Nova, the new driver written in Rust from Red Hat for NVIDIA GPUs

Nova

Nova a new Direct Rendering Manager (DRM) kernel driver written in Rust

Since Nvidia released its kernel modules GPU as open source, it seemed that both the Nvidia proprietary driver and the Nouveau open source driver would have great improvements with the contributions that the community could make and even that at some point Nouveau could be up to the task.

After several months and Nouveau development will slow down, Red Hat has taken action on the matter and recently announced the news that is working on the Nova project, which presents as a new open driver for NVIDIA GPUs which is being developed in Rust.

This driver includes GPU initialization and control operations in the firmware, using a standalone GSP microcontroller. Nova is designed as a module for the Linux kernel and uses the DRM (Direct Rendering Manager) subsystem. This project is considered a continuation of the development of the Nouveau driver for GPUs with GSP firmware.

Danilo Krummrich (Red Hat) explains:

With Nova we have the opportunity to significantly reduce complexity compared to Nouveau, for two main reasons. First of all, the historical Nouveau architecture, especially around nvif/nvkm, is quite complicated and inflexible and requires a major overhaul to resolve some issues. Next, we also want to take the opportunity to contribute to Rust's efforts in the kernel and benefit from the increased memory safety offered by the Rust programming language.

In addition, it is mentioned that with the development of Nova, Red Hat intends to take the opportunity to contribute to Rust's efforts in the kernel, since as mentioned the driver code is written in Rust and uses several layers to develop video drivers in this language. For example, the driver uses abstractions from the Rust-Device branch to create drivers, components from the Rust-Pci branch to work with the PCI bus, and bindings for the DRM and GEM subsystems from the Rust-DRM branch.
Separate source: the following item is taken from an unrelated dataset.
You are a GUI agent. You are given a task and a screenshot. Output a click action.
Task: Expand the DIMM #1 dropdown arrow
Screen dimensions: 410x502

Also mentioned is the development of the drm-asahi Rust driver for Apple M1 and M2 chip GPUs. The use of Rust is expected to increase the security and reliability of the driver by reducing the probability of errors when working with memory and allowing the combination of work on the video driver with the development of common components in Rust.

The goal from Nova is eventually become an open source driver for NVIDIA Linux, aimed at Turing GPUs and newer models (especially in the RTX 2000 series) that support GSP. This new controller is being developed in Rust to achieve greater lightness and flexibility, which is presented as a promising option.

One the reasons to create a new controller is to simplify the process compared to Nouveau, thanks to the use of ready-to-use drivers provided by the GSP firmware. This avoids unnecessary complexity in the Nouveau driver code, which needs to support older NVIDIA GPUs and introduces issues such as crashes in the VMM/MMU code. By developing Nova from scratch and focusing only on GSP-based GPUs, it is hoped to avoid these problems and complications.

On the other hand, Red Hat also mentions some of the points it needs to address, saying that with the choice of Rust, the first problem to solve is the lack of C binding abstractions for end-to-end kernel infrastructure:

"e.g. device/driver abstractions... we need a user for the upstream abstractions, but we also need the abstractions to create a driver - we want to develop Nova upstream and start with just a stub that only makes use of a few abstractions Rust basics.

finally if you are interested in knowing more about it, you can check the details In the following link, as well as consult the development and consult the source code of this in your repository.